There is something uplifting about being a part of a group celebration, a joyful ritual.
From here, about a new book, Dancing in the Streets: A History of Collective Joy:
Journalist Barbara Ehrenreich believes she has identified a gaping hole in the lives of most contemporary Westerners. The human instinct for communal celebration, she says, is as deeply seeded as our sex drive, but modern civilization has bullied our Dionysian impulses to the sidelines. Yes, she admits, pop concerts and big-league sporting events still offer modern Americans the occasional opportunity to paint their faces and scream themselves hoarse. But, back before recorded history, communities frequently convened to dance and carry on for days at a time.
A major theme of her argument is that religious and political authorities have always been threatened when commoners gather for free-form revels, said Mark Coleman in the Los Angeles Times. Her history of “collective joy” is thus also a history of escalating suppression.
Yup. Not much going on to stimulate feelings of joy these days.

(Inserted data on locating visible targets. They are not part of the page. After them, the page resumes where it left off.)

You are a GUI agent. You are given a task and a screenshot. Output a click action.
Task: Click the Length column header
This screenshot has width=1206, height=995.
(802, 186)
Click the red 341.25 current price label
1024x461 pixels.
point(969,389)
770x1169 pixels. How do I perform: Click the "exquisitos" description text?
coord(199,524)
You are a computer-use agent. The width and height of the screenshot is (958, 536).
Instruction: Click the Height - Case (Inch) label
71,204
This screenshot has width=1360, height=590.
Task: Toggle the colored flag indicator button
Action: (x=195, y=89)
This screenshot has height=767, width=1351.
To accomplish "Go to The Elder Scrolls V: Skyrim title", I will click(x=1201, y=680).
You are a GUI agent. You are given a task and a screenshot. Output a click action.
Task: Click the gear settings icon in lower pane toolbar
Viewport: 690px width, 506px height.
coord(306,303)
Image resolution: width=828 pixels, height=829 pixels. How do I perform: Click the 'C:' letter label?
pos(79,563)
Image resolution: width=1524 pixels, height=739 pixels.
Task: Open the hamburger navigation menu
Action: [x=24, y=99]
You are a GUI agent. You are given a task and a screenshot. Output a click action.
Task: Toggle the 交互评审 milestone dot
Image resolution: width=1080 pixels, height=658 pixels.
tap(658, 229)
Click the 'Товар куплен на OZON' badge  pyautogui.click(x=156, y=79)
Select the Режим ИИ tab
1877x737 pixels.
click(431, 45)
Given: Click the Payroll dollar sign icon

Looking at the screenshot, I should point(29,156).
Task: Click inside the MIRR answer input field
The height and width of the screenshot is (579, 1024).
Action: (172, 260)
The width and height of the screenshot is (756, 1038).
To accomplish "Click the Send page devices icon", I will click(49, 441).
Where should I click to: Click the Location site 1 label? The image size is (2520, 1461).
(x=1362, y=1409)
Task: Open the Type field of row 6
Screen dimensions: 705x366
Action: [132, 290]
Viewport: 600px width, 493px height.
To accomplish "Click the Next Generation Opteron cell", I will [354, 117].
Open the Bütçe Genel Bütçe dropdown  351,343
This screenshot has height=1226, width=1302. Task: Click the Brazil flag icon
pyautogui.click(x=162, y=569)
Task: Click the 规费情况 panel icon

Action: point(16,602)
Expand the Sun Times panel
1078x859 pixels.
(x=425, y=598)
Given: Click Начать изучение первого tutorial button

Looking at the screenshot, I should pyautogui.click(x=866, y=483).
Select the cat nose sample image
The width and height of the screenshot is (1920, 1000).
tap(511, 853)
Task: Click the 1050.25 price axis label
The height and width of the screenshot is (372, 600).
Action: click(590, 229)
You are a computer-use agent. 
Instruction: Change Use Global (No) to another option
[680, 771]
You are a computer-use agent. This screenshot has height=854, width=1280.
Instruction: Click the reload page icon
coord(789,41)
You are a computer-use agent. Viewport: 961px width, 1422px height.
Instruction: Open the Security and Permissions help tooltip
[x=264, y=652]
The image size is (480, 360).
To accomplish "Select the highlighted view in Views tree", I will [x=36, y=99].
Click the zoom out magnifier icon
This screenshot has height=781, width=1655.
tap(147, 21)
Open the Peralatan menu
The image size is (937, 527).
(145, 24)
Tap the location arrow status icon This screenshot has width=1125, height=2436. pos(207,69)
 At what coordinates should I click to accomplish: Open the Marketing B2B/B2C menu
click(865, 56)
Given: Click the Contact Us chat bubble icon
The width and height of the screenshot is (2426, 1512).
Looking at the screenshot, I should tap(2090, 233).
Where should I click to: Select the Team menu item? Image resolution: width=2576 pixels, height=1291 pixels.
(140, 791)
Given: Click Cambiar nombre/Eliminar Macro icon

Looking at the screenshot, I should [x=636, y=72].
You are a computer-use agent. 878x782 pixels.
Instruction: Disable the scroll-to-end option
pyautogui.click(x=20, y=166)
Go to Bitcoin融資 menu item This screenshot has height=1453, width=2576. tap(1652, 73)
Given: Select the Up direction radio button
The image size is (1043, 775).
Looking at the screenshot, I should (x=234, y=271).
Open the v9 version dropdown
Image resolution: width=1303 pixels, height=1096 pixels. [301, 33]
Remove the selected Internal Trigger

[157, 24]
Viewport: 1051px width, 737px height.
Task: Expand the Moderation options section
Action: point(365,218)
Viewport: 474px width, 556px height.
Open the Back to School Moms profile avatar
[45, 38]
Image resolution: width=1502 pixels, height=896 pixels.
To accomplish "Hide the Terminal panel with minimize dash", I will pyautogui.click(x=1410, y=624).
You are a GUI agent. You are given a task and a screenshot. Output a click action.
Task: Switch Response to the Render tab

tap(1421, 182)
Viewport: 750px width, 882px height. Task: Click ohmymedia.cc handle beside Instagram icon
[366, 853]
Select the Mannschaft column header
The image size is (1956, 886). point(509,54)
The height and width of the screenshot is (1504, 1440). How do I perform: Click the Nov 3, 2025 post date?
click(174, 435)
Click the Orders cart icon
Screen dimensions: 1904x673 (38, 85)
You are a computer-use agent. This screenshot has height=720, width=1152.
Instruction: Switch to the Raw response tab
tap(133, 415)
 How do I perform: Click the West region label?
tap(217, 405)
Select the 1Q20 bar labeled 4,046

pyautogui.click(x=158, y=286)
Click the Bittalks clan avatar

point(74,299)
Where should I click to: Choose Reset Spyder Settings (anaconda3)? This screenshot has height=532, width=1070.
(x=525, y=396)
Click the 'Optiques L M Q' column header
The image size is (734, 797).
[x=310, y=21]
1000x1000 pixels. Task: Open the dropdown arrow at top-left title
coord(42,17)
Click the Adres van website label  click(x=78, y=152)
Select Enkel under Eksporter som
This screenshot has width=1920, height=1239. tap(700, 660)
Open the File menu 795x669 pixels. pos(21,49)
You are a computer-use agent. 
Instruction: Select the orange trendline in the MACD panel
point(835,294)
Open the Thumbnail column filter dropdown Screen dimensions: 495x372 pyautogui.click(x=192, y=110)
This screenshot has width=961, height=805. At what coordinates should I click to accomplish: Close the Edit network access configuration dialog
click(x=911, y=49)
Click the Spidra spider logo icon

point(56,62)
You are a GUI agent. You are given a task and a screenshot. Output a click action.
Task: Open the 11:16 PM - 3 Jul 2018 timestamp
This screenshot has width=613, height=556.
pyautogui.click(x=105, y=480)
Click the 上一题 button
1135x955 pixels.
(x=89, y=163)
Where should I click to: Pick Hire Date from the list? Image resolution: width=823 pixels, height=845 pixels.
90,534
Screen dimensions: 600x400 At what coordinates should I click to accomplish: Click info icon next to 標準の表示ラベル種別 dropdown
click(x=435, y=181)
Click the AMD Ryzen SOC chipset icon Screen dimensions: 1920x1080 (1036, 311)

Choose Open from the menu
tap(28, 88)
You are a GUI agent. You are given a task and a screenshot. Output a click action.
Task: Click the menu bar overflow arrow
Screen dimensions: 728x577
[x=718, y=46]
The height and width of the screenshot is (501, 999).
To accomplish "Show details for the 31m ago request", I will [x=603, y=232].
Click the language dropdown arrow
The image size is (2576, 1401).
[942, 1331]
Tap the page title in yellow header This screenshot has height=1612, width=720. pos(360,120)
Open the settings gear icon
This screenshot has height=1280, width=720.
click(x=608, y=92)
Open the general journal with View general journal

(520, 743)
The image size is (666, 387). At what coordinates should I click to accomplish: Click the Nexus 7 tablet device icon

While on the subject of books, Tamara at Mining Nuggets takes a look at Nora Ephron’s I Feel Bad About My Neck and Other Thoughts of Being a Woman, quoting several of Ephron’s lines wondering about giving up the little things that bring us joy (eating “bad” carbs, especially really good crusty bread; spending money on things that make you feel good, etc.) when life is much too short anyway.
Ephron’s book reminds me of Judith Viorst’s Necessary Losses, which I read ages ago with great attention and appreciation.
Nope. Not enough joy. And that’s why I pig out on PiMs cookies — the best of carbs and the worst of carbs.